EXERCISE MATERIAL ▸
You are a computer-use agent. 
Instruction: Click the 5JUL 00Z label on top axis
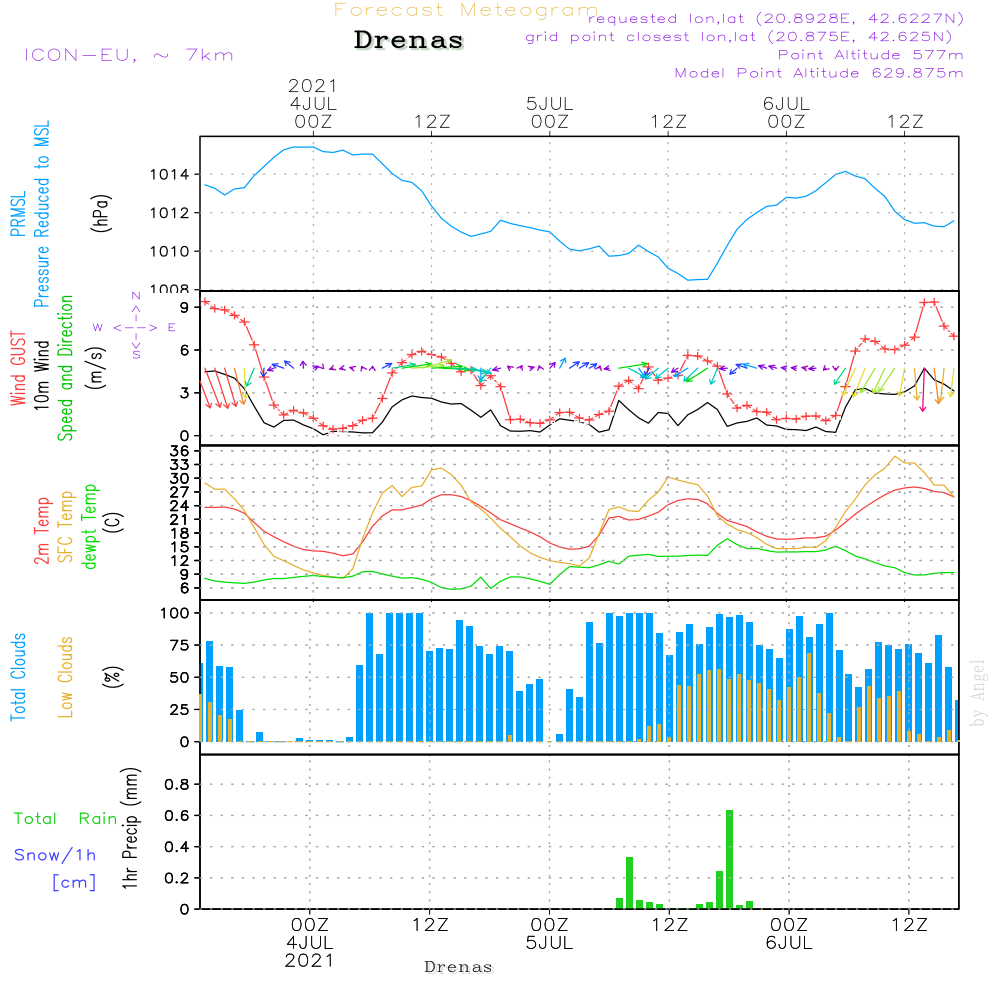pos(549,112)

--

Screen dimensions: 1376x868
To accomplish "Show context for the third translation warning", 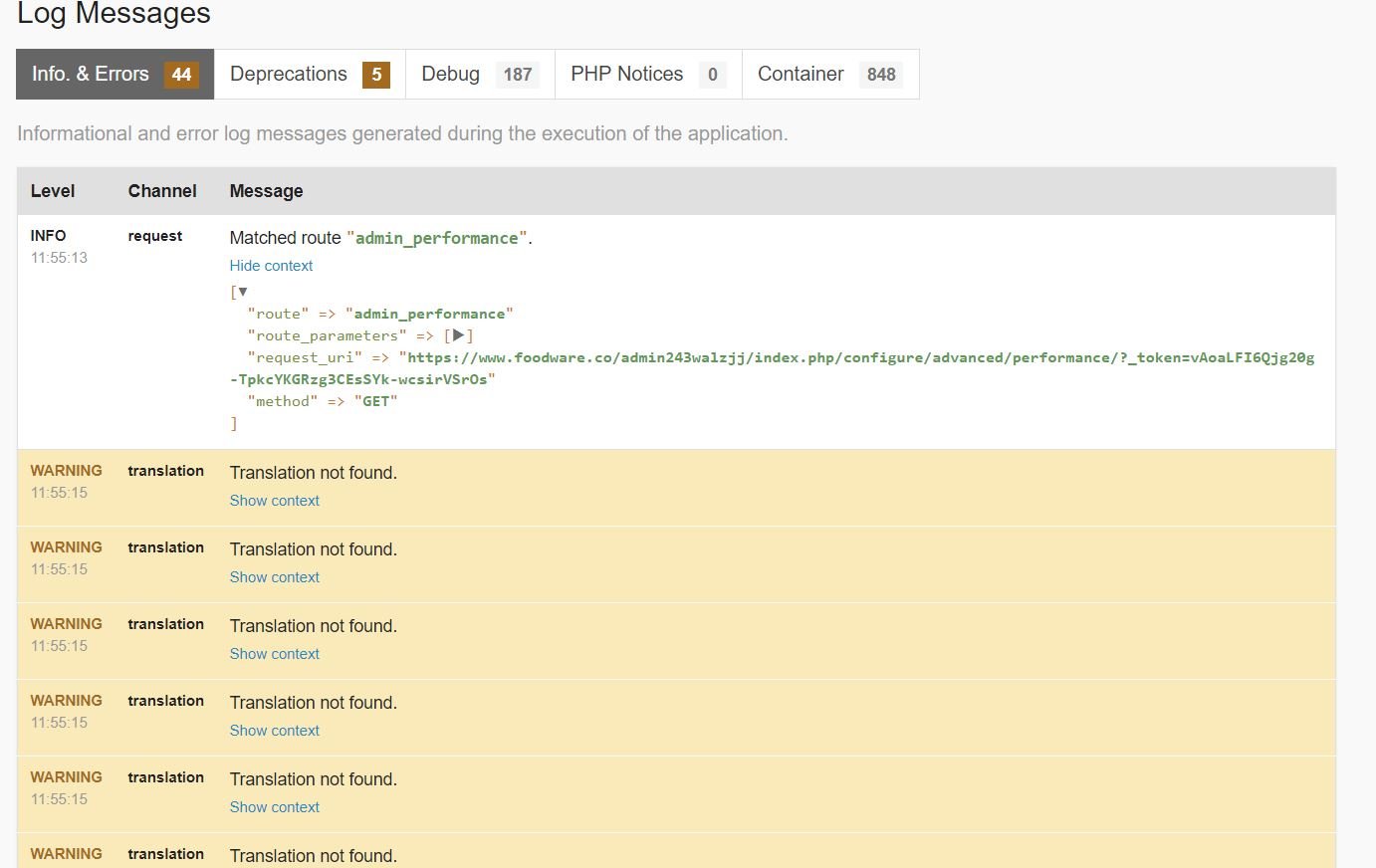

* * *

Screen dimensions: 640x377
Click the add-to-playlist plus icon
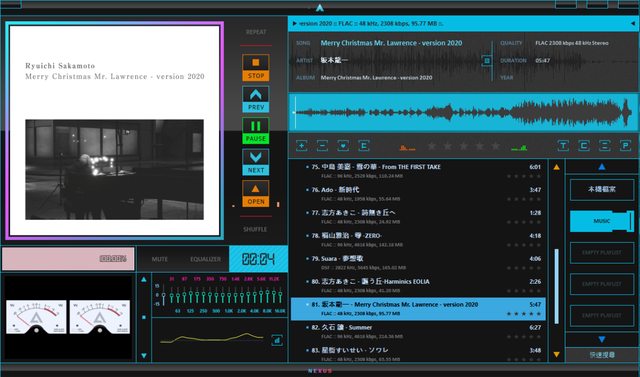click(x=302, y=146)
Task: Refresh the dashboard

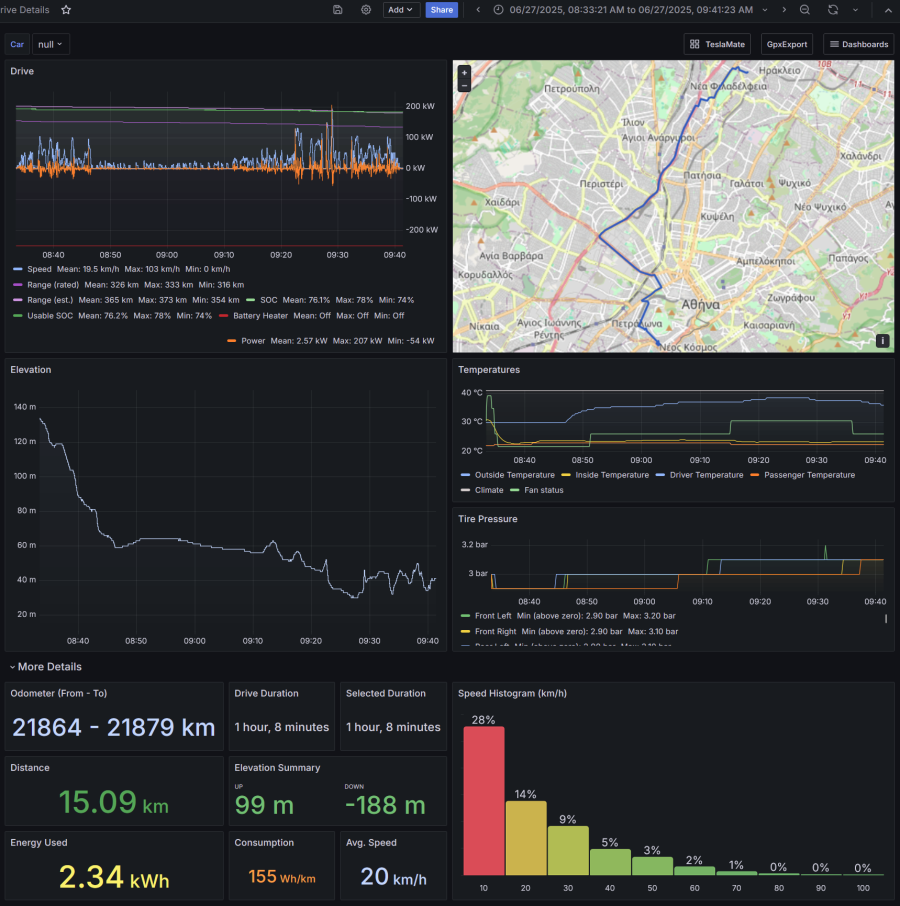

BRIEF ▸ With the pictures omitted, copy the entries above exactly from the line containing "Click the add-to-playlist plus icon" through the line containing "Task: Refresh the dashboard", both lines included.

FINISHED EXERCISE ▸
Click the add-to-playlist plus icon
click(x=302, y=146)
Task: Refresh the dashboard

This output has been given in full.